Saturday, August 06, 2005

So one of the minor disadvantages of an new OS is that I have to find applications that do the things that I need. On that note, once again, I have another Blog editing tool, Chronicle Lite. It seems to be working out pretty well so far.

Apparently yesterday was Jordan's birthday. So there are some festivities.

Also, I figured out how to get my wifi card working properly in Linux. Just in time for my laptop to be sold. Fortunately, Jordan is getting the same model, meaning it is not a waste. Now we'll be able to do some serious wardriving.... Or warbiking. Or whatever.

Anyway, if you have a prism 2 pcmcia card for linux, and you're deperate, try modprobing for orinoco_cs. It just might make your day a little better.

Thursday, August 04, 2005

So I had my first full day with OS X today. I'm very pleased. Apparently there's an X11 subsystem that allows the running of X applications alongside aqua applications. Meaning, of course, that I can still have Linuxy goodness. Hell, i can even run fluxbox or kde if I'm really that desperate. I have all my needs covered, (browser, IM, fun applications of goodness). Also, people go all gaga over ibooks, even if they're Windows users. I'm not really sure why. I guess even a 2 year old ibook does look pretty damn good.

Anyway, basically, I'm happy with my new laptop.
Peace out.

Tuesday, August 02, 2005

Worship me...

...for I am your king.

I am nerdier than 93% of all people. Are you nerdier? Click here to find out!

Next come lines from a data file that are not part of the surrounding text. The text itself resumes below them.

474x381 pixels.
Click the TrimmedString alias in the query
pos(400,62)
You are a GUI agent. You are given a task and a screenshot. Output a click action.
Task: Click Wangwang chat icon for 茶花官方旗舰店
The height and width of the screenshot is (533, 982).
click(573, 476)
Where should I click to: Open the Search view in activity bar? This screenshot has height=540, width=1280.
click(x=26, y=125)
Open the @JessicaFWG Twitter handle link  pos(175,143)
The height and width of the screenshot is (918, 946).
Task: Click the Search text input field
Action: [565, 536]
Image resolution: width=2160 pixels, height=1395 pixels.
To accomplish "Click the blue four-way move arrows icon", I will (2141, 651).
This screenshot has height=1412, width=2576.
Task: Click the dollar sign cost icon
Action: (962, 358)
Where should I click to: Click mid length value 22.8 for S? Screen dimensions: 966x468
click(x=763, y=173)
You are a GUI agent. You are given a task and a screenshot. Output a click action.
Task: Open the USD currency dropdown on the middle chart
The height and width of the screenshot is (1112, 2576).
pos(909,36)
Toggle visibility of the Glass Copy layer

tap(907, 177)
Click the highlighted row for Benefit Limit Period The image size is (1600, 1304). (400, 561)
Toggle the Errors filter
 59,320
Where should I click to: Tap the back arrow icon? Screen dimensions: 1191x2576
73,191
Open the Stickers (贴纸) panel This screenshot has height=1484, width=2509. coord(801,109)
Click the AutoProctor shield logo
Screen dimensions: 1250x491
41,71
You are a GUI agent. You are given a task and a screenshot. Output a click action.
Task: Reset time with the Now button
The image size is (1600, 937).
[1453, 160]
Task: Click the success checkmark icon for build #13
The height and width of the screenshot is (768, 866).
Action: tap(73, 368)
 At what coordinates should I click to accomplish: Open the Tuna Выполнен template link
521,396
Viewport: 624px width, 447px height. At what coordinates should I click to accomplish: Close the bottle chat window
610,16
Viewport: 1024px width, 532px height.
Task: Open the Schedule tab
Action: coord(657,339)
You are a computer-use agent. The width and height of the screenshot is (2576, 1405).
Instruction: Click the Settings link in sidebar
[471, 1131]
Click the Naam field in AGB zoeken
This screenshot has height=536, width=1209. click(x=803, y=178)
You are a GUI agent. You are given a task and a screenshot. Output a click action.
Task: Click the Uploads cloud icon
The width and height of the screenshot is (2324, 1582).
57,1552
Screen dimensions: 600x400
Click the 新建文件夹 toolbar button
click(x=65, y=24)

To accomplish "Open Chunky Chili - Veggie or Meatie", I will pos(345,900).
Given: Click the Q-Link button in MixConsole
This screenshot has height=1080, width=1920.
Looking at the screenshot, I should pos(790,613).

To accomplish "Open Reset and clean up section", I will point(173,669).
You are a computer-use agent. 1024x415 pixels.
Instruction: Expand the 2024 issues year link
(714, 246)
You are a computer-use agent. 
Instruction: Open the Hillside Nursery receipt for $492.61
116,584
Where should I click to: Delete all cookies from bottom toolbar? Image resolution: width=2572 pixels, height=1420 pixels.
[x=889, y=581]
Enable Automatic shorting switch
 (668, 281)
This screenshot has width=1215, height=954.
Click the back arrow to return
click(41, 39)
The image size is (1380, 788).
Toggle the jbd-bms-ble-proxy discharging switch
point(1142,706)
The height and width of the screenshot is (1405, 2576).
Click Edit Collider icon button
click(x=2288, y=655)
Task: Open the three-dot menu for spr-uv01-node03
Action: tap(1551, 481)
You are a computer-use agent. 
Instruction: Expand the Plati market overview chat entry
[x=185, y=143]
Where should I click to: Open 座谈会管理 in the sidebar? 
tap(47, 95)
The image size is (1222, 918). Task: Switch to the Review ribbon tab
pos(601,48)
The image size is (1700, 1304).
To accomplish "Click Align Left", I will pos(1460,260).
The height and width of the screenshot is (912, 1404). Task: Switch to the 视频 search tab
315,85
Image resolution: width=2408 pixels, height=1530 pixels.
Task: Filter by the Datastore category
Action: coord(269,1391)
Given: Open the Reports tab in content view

My computer geek score is greater than 81% of all people in the world! How do you compare? Click here to find out!

*Sigh*

This is getting annoying.

Everyday, I see realism become a smaller and smaller minority in America. So let's go over the basics agian...

1. Intelligent design is creationism. As long as you put the creation of life in a box and label it "God did it," you are preaching creationism. That case was decided at the Scopes Monkey trial in 1925. Guess what happened.

2. Every intelligent design argument has been refuted, but no one pays any attention. No, seriously. All of them. If you have something new, email me. I promise I'll be interested.

3. Naturalism (the premise of science that everything can be explained by a natural, as opposed to supernatural cause) has held up for hundreds of years. If you want to challenge it, you should have actual evidence, laid out systematically.

4. Be very careful when insulting the work of thousands of scientists. Hundreds of grad students spend 60 hours a week studying evolutionary biology. People have done their thesis work on it. Academics spend their lives on science, with minimal reward. We do it out of love, and because we want to make the world better. If we had an alterior agenda, we would have gone into buisiness. We're serious about our work.

5. If you want to keep your toys, your computer, your car, your house, you should not drive scientists out of your society.

Anti-Intellectualism is a dangerous thing. Ever wonder why America is behind the rest of the world? It's partially because of our school systems, no doubt, but mostly, I think it's because of the attitude that our society holds toward academics. State-sanctioned dismissal of the opinions of the educated on a matter of education is another step down a path we don't want to be on.